The principle of the incinerator is that the incinerator body is a main carrier for incineration and antiknock by using the combustion of fuel such as coal, fuel oil, gas and the like to burn and carbonize objects to be treated at high temperature so as to achieve the aim of disinfection.

When the antiknock incinerator is in use, some residues can be generated in the incinerator body, after the operation of the device is completed,

the residues need to be cleaned, when some articles are incinerated, metal can be remained in the incinerator, and the metal cannot be recycled by the incinerator in the prior art.

Disclosure of Invention

The invention provides a feeding system for an antiknock incinerator, which solves the problem that the incinerator in the related technology cannot recycle metals.

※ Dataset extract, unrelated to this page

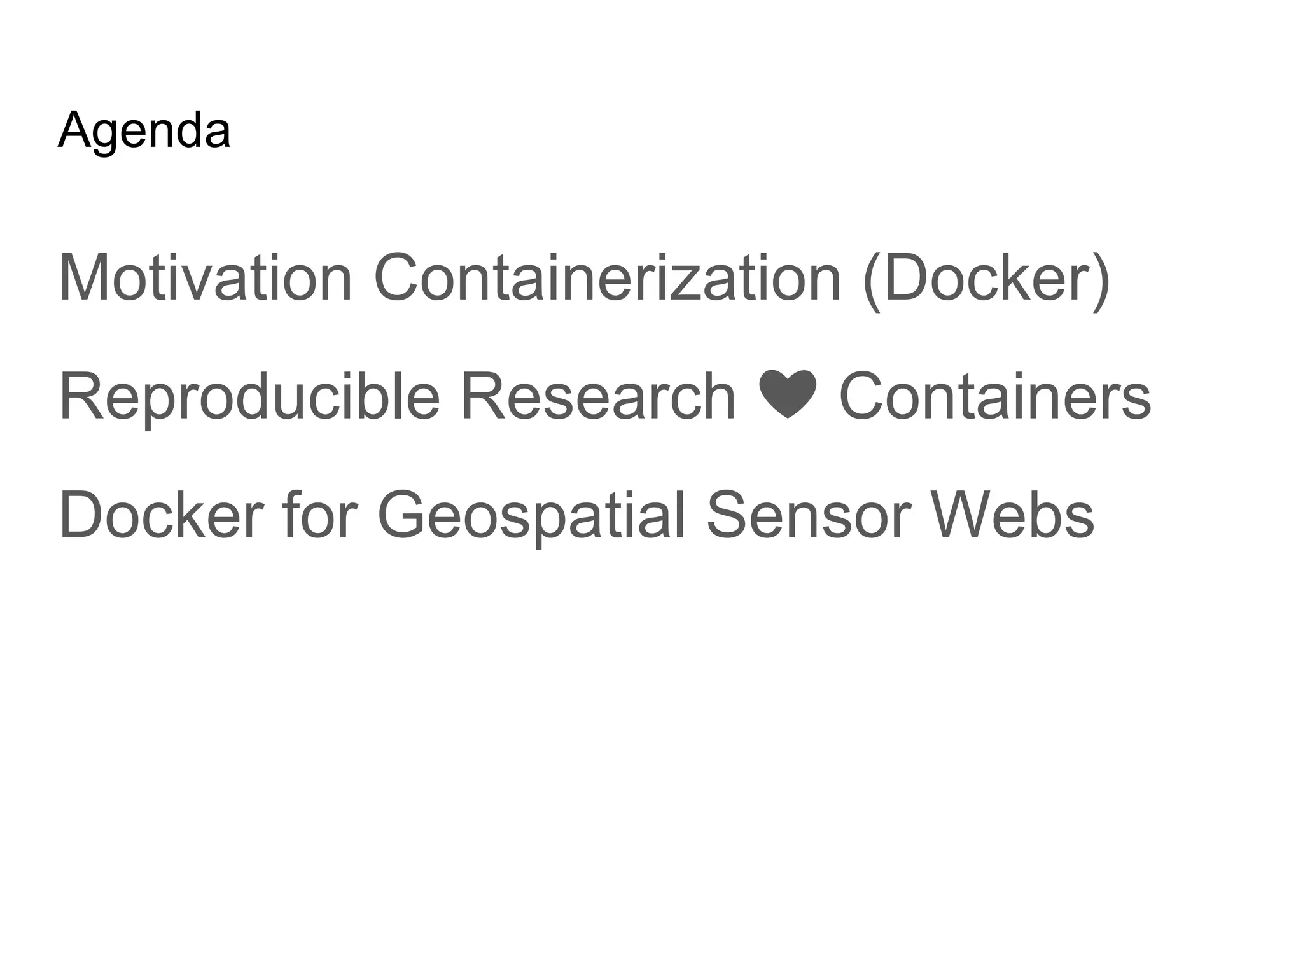
Task: Select the word Reproducible
Action: (x=249, y=397)
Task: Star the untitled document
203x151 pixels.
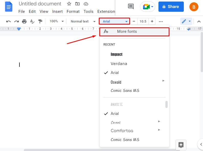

The technical scheme of the invention is as follows:

a feed system for an antiknock incinerator, comprising:

the first discharging piece is provided with a first discharging channel;

a vibrating member having a plurality of, the vibrating member comprising:

the inclined plate is rotationally arranged in the first discharging channel;

one end of the torsion spring is arranged on the inclined plate, the other end of the torsion spring is arranged in the first discharging channel, and the torsion spring is used for providing the force of the inclined plate to support raw materials.

As a further technical scheme, the method further comprises:

the second discharging piece is arranged on the first discharging piece and is provided with a second discharging channel, and the second discharging channel is communicated with the first discharging channel;

the throttle valve is a ball valve and is provided with a third discharging channel, the throttle valve is rotatably arranged in the second discharging channel, and the third discharging channel is used for being communicated with the second discharging channel;

the first driving piece is arranged on the second discharging piece and is used for driving the throttle valve to rotate.

As a further technical scheme, the method further comprises:

a frame;

a screen frame, the screen frame comprising:

the frame body is arranged on the frame;

the sieve plate is arranged on the frame body and is used for filtering the raw materials and dust.

As a further technical scheme, the frame body is reciprocally disposed on the frame, and further includes:

the second driving piece is arranged on the frame body and used for driving the frame body to reciprocate.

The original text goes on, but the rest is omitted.